Num discurso oficial durante as comemorações do 5 de maio, data histórica que assinala a resistência mexicana na Batalha de Puebla, Sheinbaum criticou frontalmente as posições que procuram valorizar figuras como Hernán Cortés. “Quem tenta reivindicar Cortés e as suas atrocidades está destinado à derrota”, afirmou, numa mensagem interpretada como uma resposta direta às posições defendidas por Ayuso durante a sua recente visita ao México.
A controvérsia teve origem num evento realizado na Cidade do México, onde a líder madrilena participou num ato de exaltação do “mestizaje” e da herança histórica comum entre Espanha e México, defendendo uma leitura positiva da conquista. Essa posição gerou críticas de setores políticos e sociais mexicanos, incluindo protestos de grupos indígenas, que consideram a glorificação da conquista uma afronta à memória histórica.

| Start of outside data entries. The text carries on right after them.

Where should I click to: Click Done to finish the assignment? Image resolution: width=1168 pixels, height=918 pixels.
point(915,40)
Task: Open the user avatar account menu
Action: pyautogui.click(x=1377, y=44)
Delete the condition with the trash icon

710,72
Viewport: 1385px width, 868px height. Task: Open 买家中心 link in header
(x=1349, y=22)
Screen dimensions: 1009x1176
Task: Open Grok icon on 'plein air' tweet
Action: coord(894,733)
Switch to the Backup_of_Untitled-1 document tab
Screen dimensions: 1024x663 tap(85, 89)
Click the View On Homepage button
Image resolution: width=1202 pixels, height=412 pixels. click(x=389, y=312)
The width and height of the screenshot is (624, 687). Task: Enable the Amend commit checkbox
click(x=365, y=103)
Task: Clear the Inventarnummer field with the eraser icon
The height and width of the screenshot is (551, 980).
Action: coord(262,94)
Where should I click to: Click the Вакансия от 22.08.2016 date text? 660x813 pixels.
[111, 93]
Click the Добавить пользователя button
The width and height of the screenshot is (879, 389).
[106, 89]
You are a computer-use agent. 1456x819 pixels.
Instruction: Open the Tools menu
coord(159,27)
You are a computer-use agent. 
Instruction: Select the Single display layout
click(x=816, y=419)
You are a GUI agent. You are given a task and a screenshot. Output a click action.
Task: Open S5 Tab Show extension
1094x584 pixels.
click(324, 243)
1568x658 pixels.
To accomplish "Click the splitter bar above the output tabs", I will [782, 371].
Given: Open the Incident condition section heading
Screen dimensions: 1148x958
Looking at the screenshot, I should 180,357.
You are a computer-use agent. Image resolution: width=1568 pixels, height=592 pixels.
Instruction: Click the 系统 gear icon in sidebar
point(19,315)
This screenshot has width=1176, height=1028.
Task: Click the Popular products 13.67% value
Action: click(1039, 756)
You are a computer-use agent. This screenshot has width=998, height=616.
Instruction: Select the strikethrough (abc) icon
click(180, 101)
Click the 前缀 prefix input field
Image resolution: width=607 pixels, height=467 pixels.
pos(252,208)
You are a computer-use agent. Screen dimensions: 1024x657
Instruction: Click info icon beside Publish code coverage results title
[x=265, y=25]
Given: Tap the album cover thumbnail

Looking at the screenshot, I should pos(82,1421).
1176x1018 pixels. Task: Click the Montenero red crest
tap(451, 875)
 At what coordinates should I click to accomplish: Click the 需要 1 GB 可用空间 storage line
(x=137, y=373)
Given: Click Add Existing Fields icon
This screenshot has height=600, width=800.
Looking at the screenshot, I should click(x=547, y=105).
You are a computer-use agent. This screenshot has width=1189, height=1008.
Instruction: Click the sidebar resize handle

Sem mencionar diretamente Ayuso pelo nome, Sheinbaum reforçou uma narrativa centrada na soberania e na dignidade histórica do México, rejeitando interpretações que minimizem os impactos da colonização. A presidente sublinhou ainda que discursos que tentam “reviver a conquista como salvação” ou que subestimam o povo mexicano estão igualmente condenados ao fracasso.
O episódio evidencia um novo foco de tensão política entre setores conservadores espanhóis e o atual governo mexicano, num momento em que as relações bilaterais continuam marcadas por divergências ideológicas e leituras distintas do passado histórico comum.